- _DATA PROVIDED_

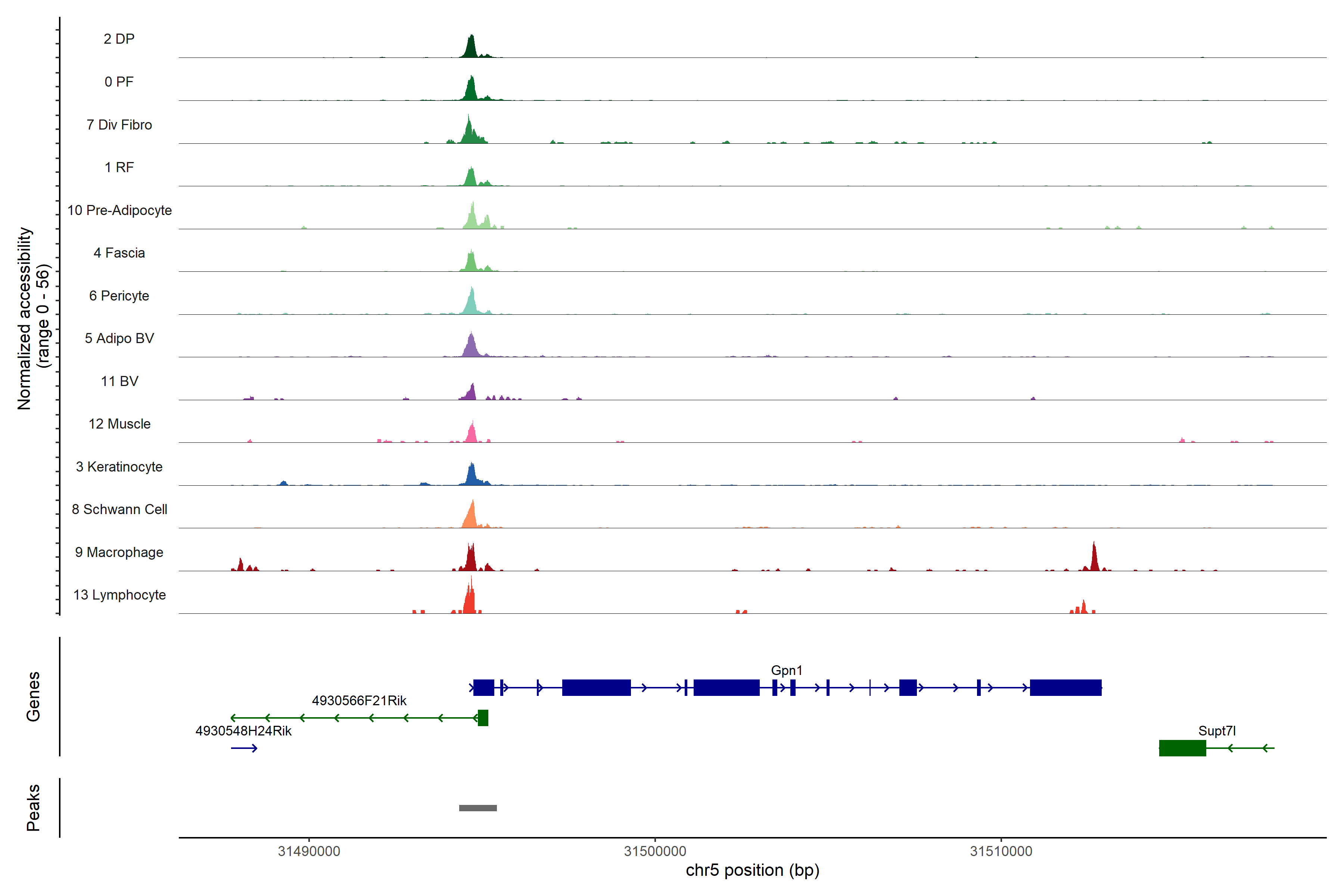Image resolution: width=1344 pixels, height=896 pixels.
Task: Select the 7 Div Fibro track label
Action: tap(119, 125)
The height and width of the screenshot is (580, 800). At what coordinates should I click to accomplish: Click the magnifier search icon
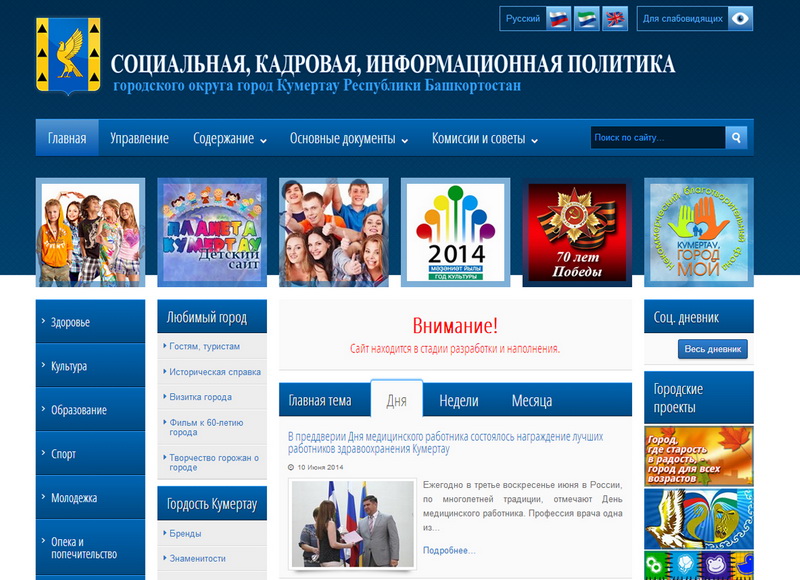(736, 138)
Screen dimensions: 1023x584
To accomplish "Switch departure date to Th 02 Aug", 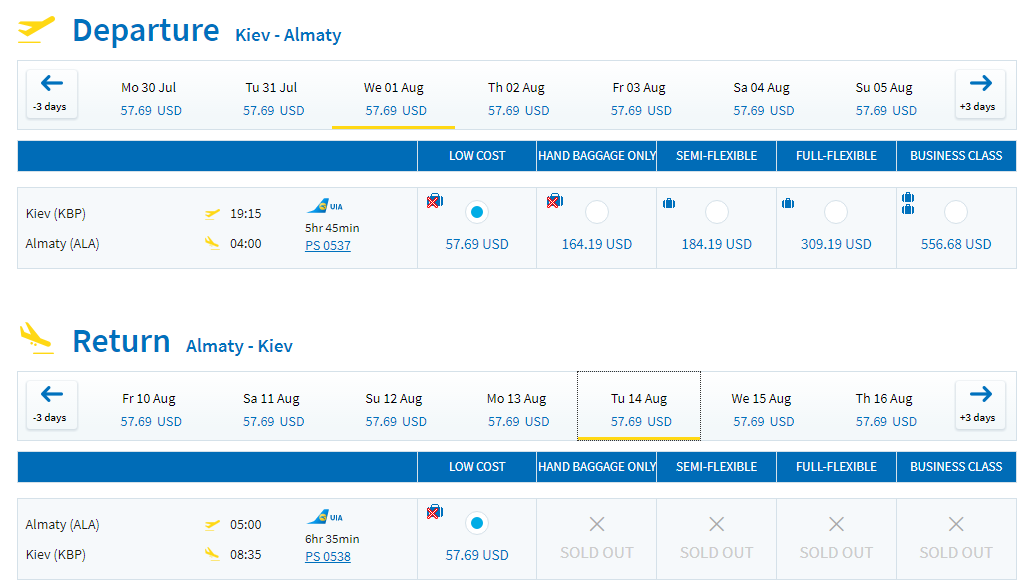I will [x=517, y=99].
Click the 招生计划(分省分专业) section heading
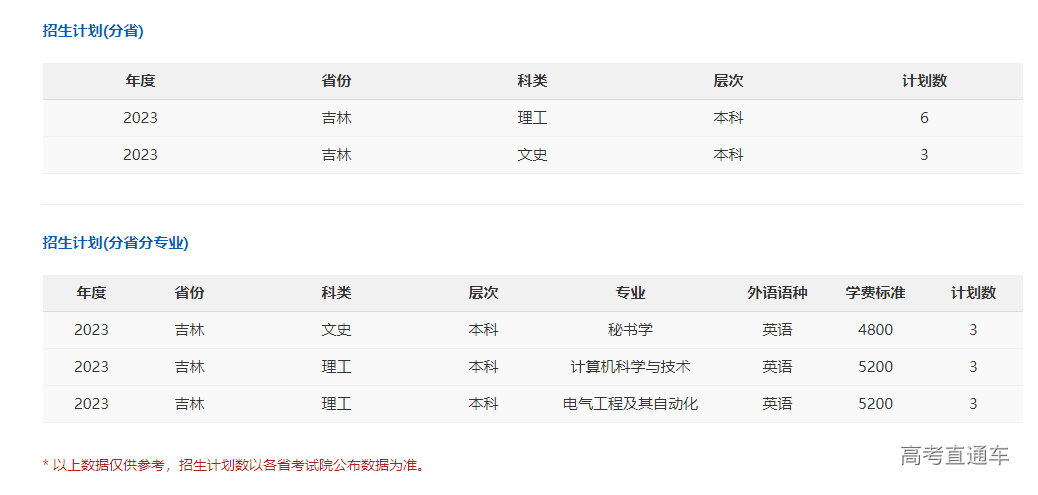The image size is (1038, 495). coord(115,243)
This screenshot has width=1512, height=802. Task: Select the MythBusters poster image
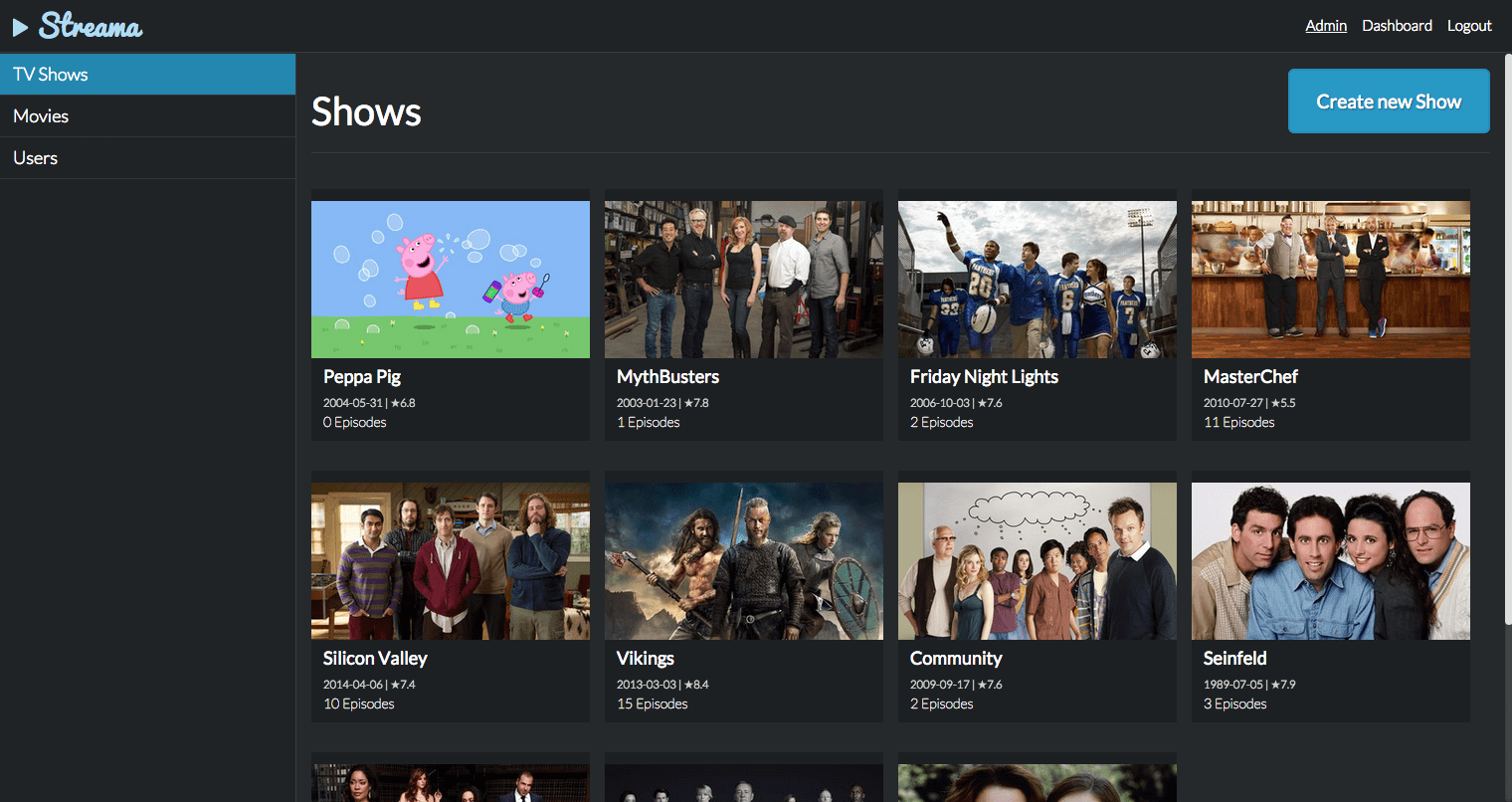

- _THE TASK_
Starting at the line that contains "Click the 招生计划(分省分专业) section heading" and continuing through the end of the material, write those lines out again with "section heading" swapped for "section title" and everything else unchanged. Leave the pictures out of your answer.

- _EXERCISE RESPONSE_
Click the 招生计划(分省分专业) section title
The image size is (1038, 495). coord(115,243)
This screenshot has width=1512, height=802. Task: Select the MythBusters poster image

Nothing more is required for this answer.